Reference

Glossary of FX terms.

The vocabulary that turns up across FX trading, money-transfer services, and corporate treasury workflow. Each entry is short and links to longer treatment where one exists.

Ask
The price at which the market-maker will sell the base currency. Higher than the bid by the spread.
Base currency
The first currency in a quoted pair. In EUR/USD, EUR is the base; the rate states how many USD buy one EUR.
Bid
The price at which the market-maker will buy the base currency. Lower than the ask.
BIS Triennial Survey
The Bank for International Settlements' three-yearly survey of FX market turnover.
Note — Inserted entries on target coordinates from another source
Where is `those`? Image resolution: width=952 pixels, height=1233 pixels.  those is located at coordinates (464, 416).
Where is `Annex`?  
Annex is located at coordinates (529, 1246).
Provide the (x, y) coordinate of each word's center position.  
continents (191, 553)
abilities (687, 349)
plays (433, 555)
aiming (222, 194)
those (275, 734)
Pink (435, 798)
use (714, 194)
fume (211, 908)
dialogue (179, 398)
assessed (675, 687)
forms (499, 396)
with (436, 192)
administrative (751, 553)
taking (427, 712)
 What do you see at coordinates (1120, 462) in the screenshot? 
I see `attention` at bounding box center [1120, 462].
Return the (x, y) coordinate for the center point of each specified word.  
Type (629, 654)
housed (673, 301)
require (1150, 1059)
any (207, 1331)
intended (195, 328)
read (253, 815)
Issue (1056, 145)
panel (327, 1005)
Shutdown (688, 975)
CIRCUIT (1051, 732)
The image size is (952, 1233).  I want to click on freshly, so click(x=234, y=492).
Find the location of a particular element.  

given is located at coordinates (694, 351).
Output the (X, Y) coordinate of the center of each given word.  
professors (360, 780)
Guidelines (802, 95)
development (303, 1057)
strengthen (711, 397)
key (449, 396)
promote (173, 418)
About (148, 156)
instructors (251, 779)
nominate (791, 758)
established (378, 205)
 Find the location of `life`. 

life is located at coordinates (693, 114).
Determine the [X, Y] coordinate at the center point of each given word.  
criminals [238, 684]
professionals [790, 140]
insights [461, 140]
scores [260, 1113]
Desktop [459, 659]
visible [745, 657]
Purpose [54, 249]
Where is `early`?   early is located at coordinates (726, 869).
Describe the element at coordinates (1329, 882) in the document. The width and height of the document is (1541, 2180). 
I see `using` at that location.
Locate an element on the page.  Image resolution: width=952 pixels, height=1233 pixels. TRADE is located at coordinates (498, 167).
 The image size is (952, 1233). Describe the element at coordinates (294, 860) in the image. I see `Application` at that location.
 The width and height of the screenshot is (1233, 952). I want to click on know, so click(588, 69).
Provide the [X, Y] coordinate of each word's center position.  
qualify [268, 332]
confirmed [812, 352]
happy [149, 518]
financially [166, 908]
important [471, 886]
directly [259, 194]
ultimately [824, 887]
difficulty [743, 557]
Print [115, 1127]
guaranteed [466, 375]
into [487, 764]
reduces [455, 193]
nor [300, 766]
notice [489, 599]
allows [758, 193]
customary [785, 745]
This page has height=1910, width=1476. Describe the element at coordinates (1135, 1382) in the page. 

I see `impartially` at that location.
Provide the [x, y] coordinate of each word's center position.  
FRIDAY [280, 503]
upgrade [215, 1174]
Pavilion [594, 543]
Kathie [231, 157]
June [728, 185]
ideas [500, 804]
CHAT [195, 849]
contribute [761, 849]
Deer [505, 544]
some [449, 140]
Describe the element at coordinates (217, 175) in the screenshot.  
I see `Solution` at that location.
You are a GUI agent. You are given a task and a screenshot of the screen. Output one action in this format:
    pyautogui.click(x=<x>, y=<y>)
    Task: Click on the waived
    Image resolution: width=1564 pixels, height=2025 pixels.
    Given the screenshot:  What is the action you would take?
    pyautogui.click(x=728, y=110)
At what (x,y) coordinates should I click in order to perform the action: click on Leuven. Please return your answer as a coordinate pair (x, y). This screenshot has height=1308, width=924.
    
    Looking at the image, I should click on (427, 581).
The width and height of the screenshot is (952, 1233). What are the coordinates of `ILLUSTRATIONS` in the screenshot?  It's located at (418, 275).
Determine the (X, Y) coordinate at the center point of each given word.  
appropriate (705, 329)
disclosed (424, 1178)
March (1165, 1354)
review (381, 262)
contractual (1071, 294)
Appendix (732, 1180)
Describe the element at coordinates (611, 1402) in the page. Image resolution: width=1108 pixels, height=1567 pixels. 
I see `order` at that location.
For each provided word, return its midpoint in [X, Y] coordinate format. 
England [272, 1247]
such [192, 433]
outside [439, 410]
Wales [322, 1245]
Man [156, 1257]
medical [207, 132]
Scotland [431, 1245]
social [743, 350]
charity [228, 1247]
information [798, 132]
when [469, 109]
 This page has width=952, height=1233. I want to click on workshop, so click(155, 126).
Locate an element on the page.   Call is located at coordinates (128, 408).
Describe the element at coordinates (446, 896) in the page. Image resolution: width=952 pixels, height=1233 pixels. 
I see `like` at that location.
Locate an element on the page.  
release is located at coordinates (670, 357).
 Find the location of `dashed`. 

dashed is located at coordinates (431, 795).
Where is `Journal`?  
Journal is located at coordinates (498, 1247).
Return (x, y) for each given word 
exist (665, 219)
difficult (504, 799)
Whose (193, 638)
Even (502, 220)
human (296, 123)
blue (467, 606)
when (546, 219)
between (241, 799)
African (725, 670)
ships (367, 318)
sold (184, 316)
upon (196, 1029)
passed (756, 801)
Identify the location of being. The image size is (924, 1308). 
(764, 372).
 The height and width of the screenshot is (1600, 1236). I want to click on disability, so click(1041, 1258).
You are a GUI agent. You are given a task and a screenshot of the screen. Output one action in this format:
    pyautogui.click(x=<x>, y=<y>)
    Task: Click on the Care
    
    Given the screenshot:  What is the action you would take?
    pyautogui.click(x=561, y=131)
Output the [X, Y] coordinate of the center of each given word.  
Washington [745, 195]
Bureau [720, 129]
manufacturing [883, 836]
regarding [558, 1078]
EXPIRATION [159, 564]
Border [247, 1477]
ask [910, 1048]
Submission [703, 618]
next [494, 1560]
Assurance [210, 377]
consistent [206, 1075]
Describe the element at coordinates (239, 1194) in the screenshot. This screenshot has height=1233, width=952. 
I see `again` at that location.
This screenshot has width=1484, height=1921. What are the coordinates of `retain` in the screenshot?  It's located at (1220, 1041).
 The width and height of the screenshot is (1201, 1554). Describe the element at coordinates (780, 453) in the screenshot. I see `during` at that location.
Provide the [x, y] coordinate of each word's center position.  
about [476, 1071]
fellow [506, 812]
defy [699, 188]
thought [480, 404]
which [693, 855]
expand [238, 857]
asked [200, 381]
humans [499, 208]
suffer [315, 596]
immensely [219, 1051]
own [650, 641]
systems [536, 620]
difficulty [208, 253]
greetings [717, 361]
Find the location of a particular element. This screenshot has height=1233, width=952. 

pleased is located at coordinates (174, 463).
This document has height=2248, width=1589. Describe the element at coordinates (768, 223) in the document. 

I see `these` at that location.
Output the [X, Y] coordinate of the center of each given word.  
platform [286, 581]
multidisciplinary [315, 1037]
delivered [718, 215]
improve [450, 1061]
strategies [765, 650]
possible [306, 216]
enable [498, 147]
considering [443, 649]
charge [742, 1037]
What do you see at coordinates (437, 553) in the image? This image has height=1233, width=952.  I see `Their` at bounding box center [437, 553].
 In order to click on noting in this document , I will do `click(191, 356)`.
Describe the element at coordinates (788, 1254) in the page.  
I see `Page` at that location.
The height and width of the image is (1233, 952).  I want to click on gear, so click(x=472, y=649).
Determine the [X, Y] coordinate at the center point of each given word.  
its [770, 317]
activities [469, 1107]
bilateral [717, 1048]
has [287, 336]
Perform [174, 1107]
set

The most authoritative source on global FX volumes (~$7.5T/day in the 2022 survey).
CLS Bank
Continuous Linked Settlement. The interbank settlement system that eliminates Herstatt risk by settling both legs of an FX trade simultaneously. Settles ~50% of global FX flow.
Cross-rate
An exchange rate between two currencies derived from each currency's rate against a common third currency (typically USD). See the cross-rate page.
DCC
Dynamic Currency Conversion. A merchant terminal feature that converts a foreign-currency transaction to your home currency at the merchant's chosen rate. Always more expensive than declining and using your card's network rate.
ECB reference rate
European Central Bank daily reference rate, captured 16:00 CET. Used for statistical and informational purposes; not for execution. See the ECB vs mid page.
FX
Foreign exchange. The market for trading currencies.
Forward
A bilateral agreement to exchange currencies at a fixed rate on a future date. Used for hedging known future cash flows.
ISO 4217
The international standard defining three-letter currency codes (USD, EUR, GBP, JPY, ...).
Mid-market rate
The midpoint between bid and ask. The published reference rate on this site. Not a rate at which retail transactions actually execute.
Network rate
The Visa or Mastercard daily reference rate applied to a card transaction in a foreign currency. Plus the issuer markup, gives the rate that appears on your statement.
Pip
The smallest standard unit of price movement. For most pairs, 1/10,000 (the fourth decimal). For yen pairs, 1/100 (the second decimal).
Quote currency
The second currency in a quoted pair. In EUR/USD, USD is the quote; the rate is expressed in USD per unit of EUR.
Spot
An FX trade for settlement in two business days (T+2). The standard convention for most currency pairs except USD/CAD and USD/MXN, which settle T+1.
Spread
The difference between the bid and the ask. Compensation for the market-maker. See the spread page.
T+2
Trade date plus two business days. The standard FX spot settlement period.
Triangular arbitrage
Trading three pairs in sequence (USD/EUR, EUR/JPY, JPY/USD) to profit from cross-rate inconsistencies. In liquid markets, opportunities close within milliseconds.
WM/Refinitiv 16:00 London Fix
The most widely-used institutional FX benchmark. Captured at 16:00 London time. Used to value pension fund and ETF holdings.